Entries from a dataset

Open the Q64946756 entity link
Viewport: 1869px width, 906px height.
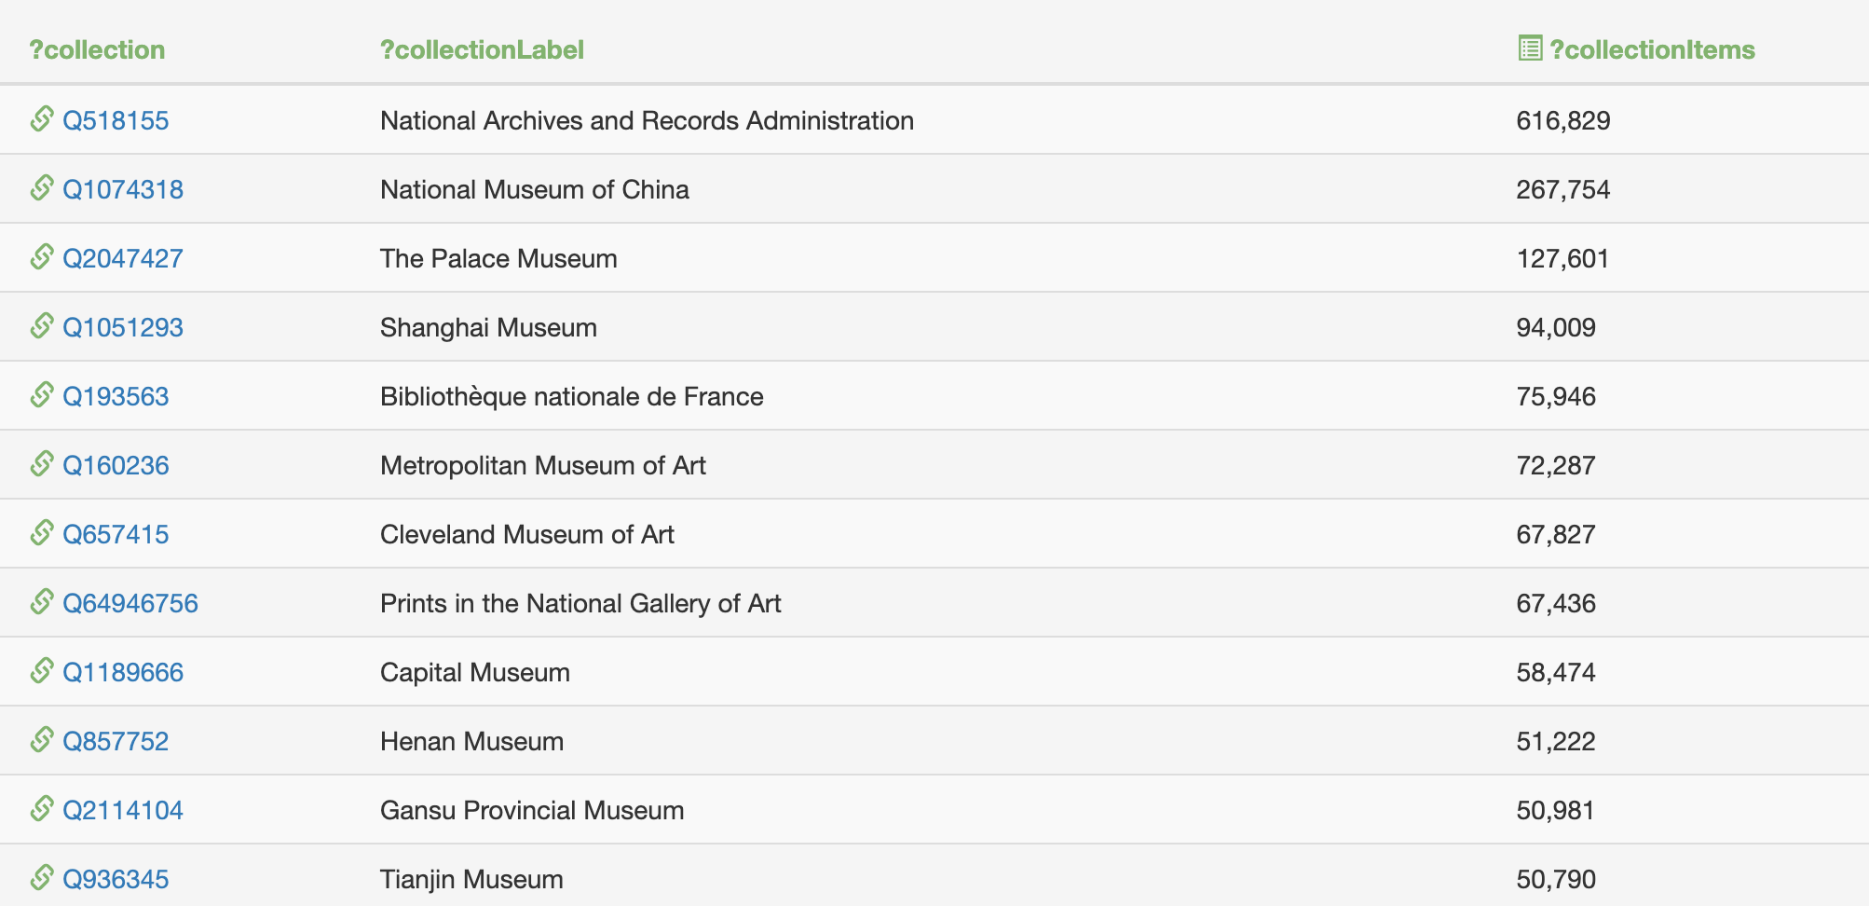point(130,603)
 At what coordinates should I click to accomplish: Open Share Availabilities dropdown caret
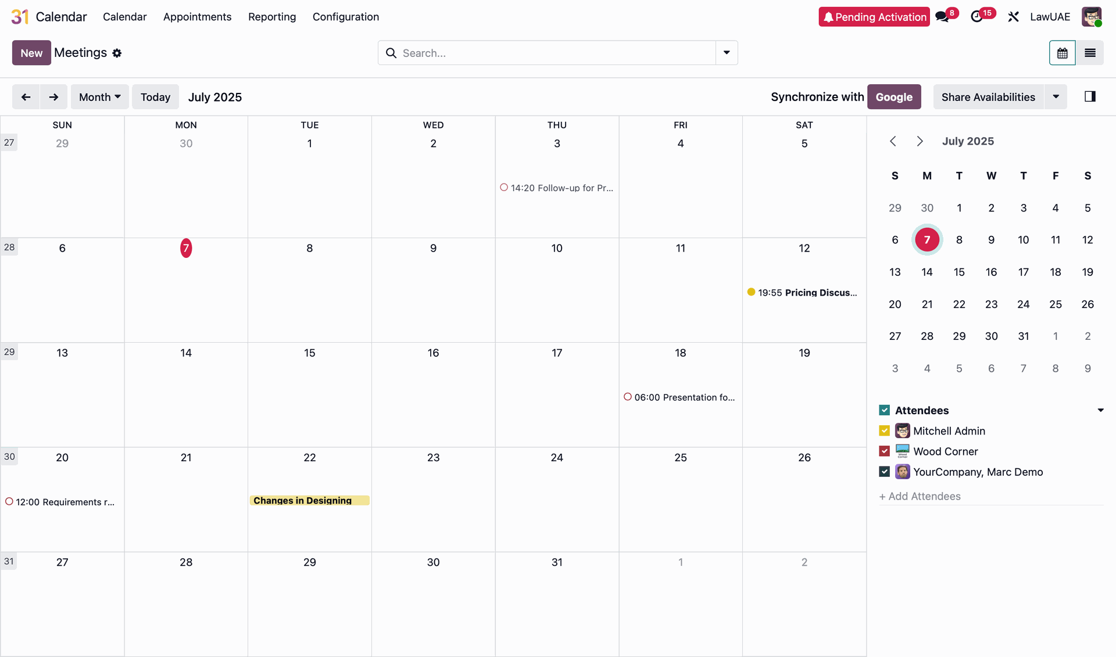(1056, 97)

==

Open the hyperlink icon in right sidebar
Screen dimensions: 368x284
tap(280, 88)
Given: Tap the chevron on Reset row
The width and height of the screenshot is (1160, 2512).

* * *

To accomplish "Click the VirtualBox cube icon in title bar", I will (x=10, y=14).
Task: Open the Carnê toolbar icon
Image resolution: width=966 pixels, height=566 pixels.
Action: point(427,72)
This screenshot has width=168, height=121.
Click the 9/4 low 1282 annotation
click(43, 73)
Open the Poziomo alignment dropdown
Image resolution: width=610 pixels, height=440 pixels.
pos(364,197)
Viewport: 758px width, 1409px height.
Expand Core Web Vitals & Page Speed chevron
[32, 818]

Exercise details: Can you write out the items again, starting with the line that contains "Task: Open the Carnê toolbar icon" and going on through the line that contains "click(43, 73)", requests included, with every coordinate in the answers scaled by 2 and rounded to whole numbers, halves rounded up?

Solution below:
Task: Open the Carnê toolbar icon
Image resolution: width=966 pixels, height=566 pixels.
Action: point(854,144)
This screenshot has width=168, height=121.
Click the 9/4 low 1282 annotation
click(86, 146)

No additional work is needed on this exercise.